Jakarta, KPonline – Pemerintah mengumumkan Kejadian Luar Biasa (KLB) difteri di 11 provinsi. Dalam catatan Kementerian Kesehatan, terdapat 613 kasus dengan jumlah kematian 32 jiwa yang terjadi sepanjang 2017. Pemerintah pun menggelar imunisasi gratis hingga tiga putaran di daerah paling rawan di Pulau Jawa. Daerah tersebut yakni DKI Jakarta, Banten, dan Jawa Barat. Sedangkan Jatim sudah pernah melaksanakan program ini sebelumnya.
Difteri merupakan penyakit yang disebabkan oleh bakteri Corynebacterium Diphteriae dan menyebabkan kematian terutama pada anak-anak. Difteri memiliki masa inkubasi dua hingga lima hari dan akan menular selama dua hingga empat minggu melalui bersin, batuk, barang yang disentuh, dan kulit yang terbuka (luka).
Gejala awal difteri biasanya diawali demam, nafsu makan menurun, nyeri menelan, dan nyeri pada tenggorokan. Namun, memiliki tanda khas berupa selaput putih keabu-abuan di tenggorokan.
Jika mendapati pasien terduga difteri, perlu segera dibawa ke rumah sakit dan mendapatkan perawatan khusus. Meski demikian, ada satu cara ampuh untuk mencegahnya yaitu imunisasi berkala dengan lengkap dan tuntas.
Disebabkan Bakteri Menular dan Berbahaya
Guru Besar Tetap Fakultas Kedokteran Universitas Indonesia Jose Rizal Latief Batubara menjelaskan difteri merupakan penyakit infeksi yang disebabkan oleh bakteri Corynebacterium Diptheriae yang menular dan berbahaya.
Penyakit ini bisa mengakibatkan kematian lantaran sumbatan saluran nafas atas a toksinnya yang bersifat patogen, menimbulkan komplikasi miokarditis (peradangan pada lapisan dinding jantung bagian tengah), gagal ginjal, gagal napas dan gagal sirkulasi.
“Difteri itu gejalanya radang saluran nafas, ada selaput putih dan gampang berdarah, dan toksinnya itu yang bahaya, bikin kelainan jantung, meninggal,” katanya.
Difteri menimbulkan gejala dan tanda berupa demam yang tidak begitu tinggi, 38ÂșC, munculnya pseudomembran atau selaput di tenggorokan yang berwarna putih keabu-abuan yang mudah berdarah jika dilepaskan, sakit waktu menelan, kadang-kadang disertai pembesaran kelenjar getah bening leher dan pembengakan jaringan lunak leher yang disebut bullneck.

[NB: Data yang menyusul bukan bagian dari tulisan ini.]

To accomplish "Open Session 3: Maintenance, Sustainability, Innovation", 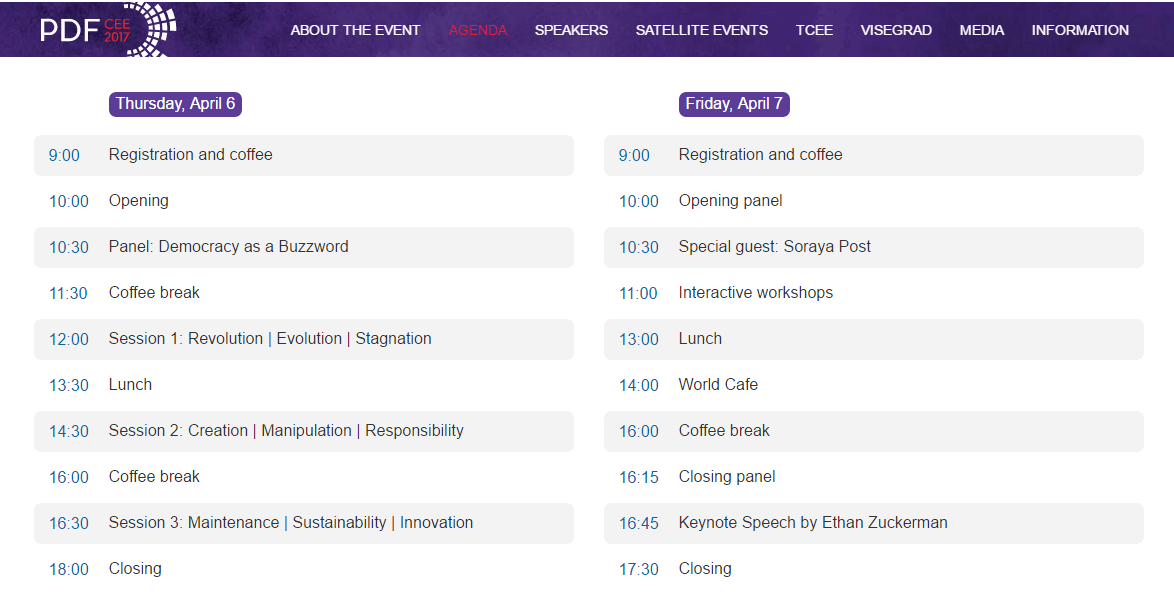I will 291,523.
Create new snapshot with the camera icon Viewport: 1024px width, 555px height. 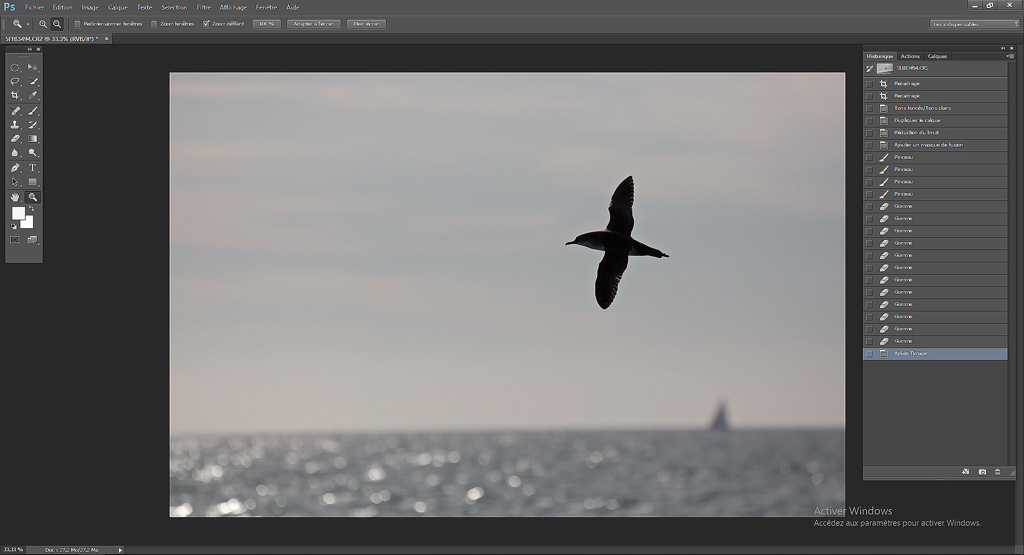tap(982, 471)
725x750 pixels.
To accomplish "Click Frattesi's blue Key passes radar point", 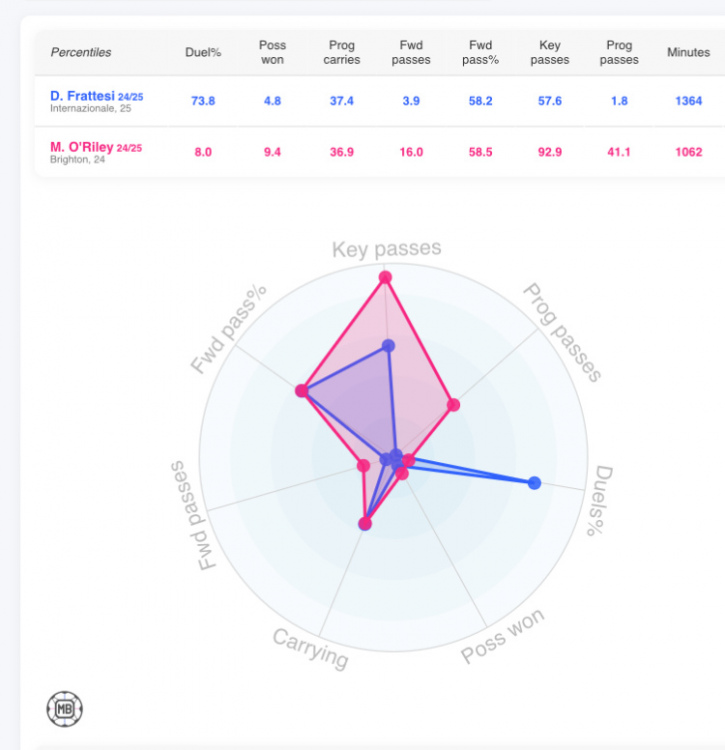I will [388, 345].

Adakalanya disertai sesak napas dan suara mengorok.
Penyakit Lama Yang Muncul Kembali
Difteri sebenarnya merupakan penyakit lama yang sudah ada vaksin penangkalnya yang disebut vaksin DPT. Idealnya, vaksin ini diberikan minimal tiga kali seumur hidup sejak berusia dua tahun. Vaksin ini akan efektif jika diberikan setiap 10 tahun.
“Jadi sebenarnya bukan penyakit baru, penyakit lama yang harusnya sudah hilang dengan vaksinasi, tapi karena ada kelompok-kelompok anti vaksinasi yang banyak ini, nggak semua anak lagi yang divaksin jadinya,” ujar Jose.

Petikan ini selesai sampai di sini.